Morgan Rivalin (ROCK HARD): Pour ceux qui ne l'auraient pas encore compris, la réponse est « oui ». Cela s'est fait progressivement. J'avais déjà pris une jolie gifle en découvrant Godzilla totalement par hasard en 1999, à l'occasion d'un festival gratuit organisé à quelques kilomètres de chez moi (le célèbre Festi'jeunes d'Olonne-sur-Mer, en Vendée), mais même si certains de mes amis étaient déjà complètement accros à "Terra Incognita", c'est à la sortie de "The Link" que je suis véritablement devenu fan. Il y a quelque chose qui m'a aussitôt parlé dans la musique et dans le propos de ce groupe, quelque chose de quasi viscéral.

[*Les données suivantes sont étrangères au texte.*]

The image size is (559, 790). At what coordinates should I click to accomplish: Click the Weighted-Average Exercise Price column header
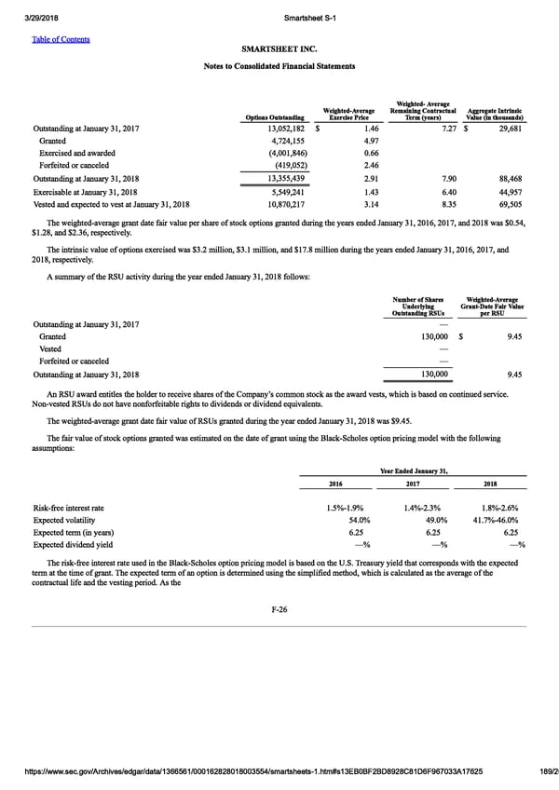(348, 116)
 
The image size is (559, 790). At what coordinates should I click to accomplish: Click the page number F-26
(279, 609)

Aujourd'hui, Gojira est pour moi l'une des rares formations metal que je connaisse qui tienne le même discours à la ville qu'à la scène. Ce sont aussi des musiciens qui, en dépit de toute l'attention qu'on peut leur témoigner aux quatre coins du globe, sont restés on ne peut plus nature, dans tous les sens du terme. Alors, dans ces conditions, comment ne pas avoir envie de continuer à répandre la bonne parole ?
Olivier Badin (TERRORIZER/ex-HARD'N'HEAVY): Oui, mais d'une façon atypique qui, j'espère, ne va pas paraître trop ''snob'. Disons que grâce à mon boulot, j'ai eu la chance de les rencontrer plusieurs fois hors scène. Cela me fait donc toujours un peu bizarre lorsque j'écoute leur musique car cela me fait alors instantanément penser à des moments… Pas forcément très rock n'roll on va dire. Mais je suis avant tout fan de la petite famille GOJIRA et de l'aventure qu'ils vivent tous ensemble depuis trois ans maintenant. Ce genre de réussite m'a redonné foi en la musique, me fait croire que non, tout n'est pas encore qu'une question de gros sous et de modes dans ce milieu. En gros, ils m'ont redonné l'envie de croire que oui, c'est (parfois) possible qu'un excellent groupe, à force de boulot et d'abnégation, réussisse à avoir un véritable écho populaire et fasse bouger les mentalités, et ce sans se compromettre.
Rien que pour ça, je leur dois une fière chandelle et donc je suis fan.